DIRECTIONS. Please reproduce all entries word for word, leaving every image behind.

DATA EXCERPTS.
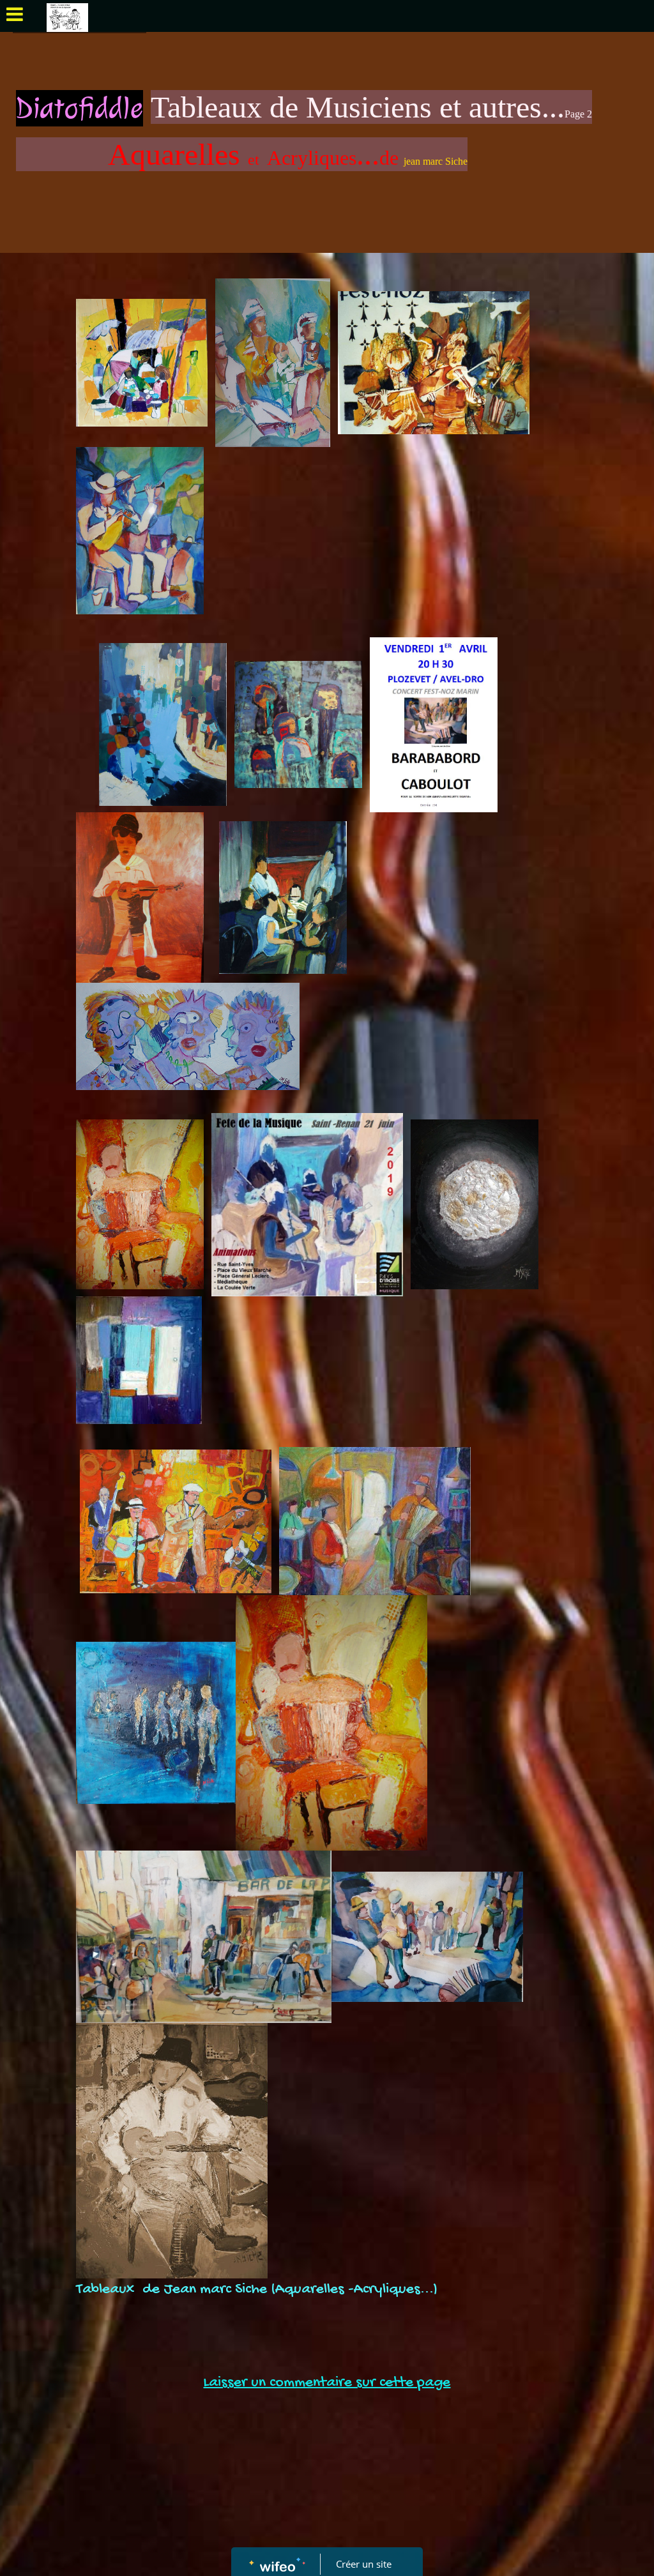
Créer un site (364, 2563)
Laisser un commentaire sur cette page (326, 2383)
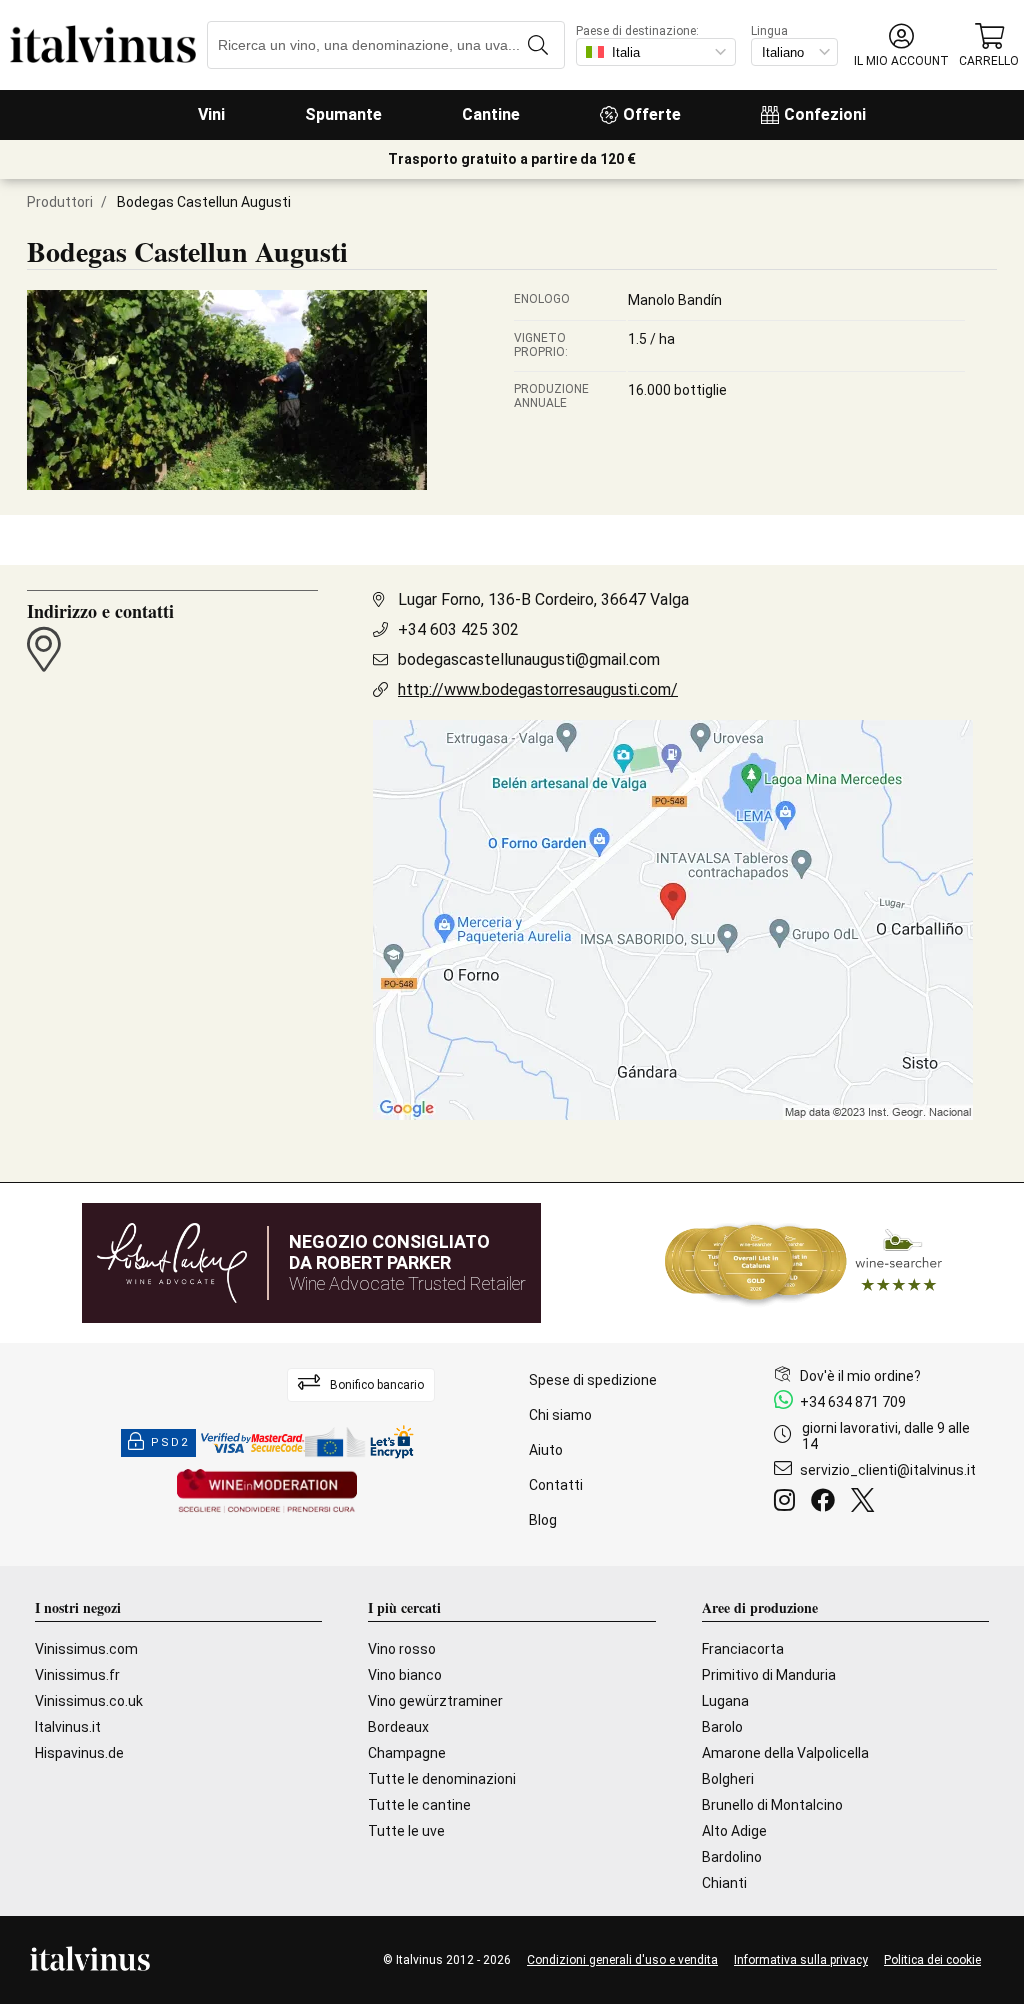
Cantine (491, 114)
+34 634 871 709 (853, 1402)
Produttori (60, 202)
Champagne (407, 1753)
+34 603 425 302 (458, 629)
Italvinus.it (68, 1727)
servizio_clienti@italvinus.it (888, 1470)
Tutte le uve (406, 1831)
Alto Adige (734, 1831)
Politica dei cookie (932, 1960)
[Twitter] (866, 1503)
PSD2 (170, 1442)
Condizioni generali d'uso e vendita (622, 1960)
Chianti (724, 1883)
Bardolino (732, 1857)
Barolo (722, 1727)
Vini (211, 114)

ANSWER SPACE.
Créer un site (364, 2563)
Laisser un commentaire sur cette page (326, 2383)
Cantine (491, 114)
+34 634 871 709 (853, 1402)
Produttori (60, 202)
Champagne (407, 1753)
+34 603 425 302 (458, 629)
Italvinus.it (68, 1727)
servizio_clienti@italvinus.it (888, 1470)
Tutte le uve (406, 1831)
Alto Adige (734, 1831)
Politica dei cookie (932, 1960)
[Twitter] (866, 1503)
PSD2 (170, 1442)
Condizioni generali d'uso e vendita (622, 1960)
Chianti (724, 1883)
Bardolino (732, 1857)
Barolo (722, 1727)
Vini (211, 114)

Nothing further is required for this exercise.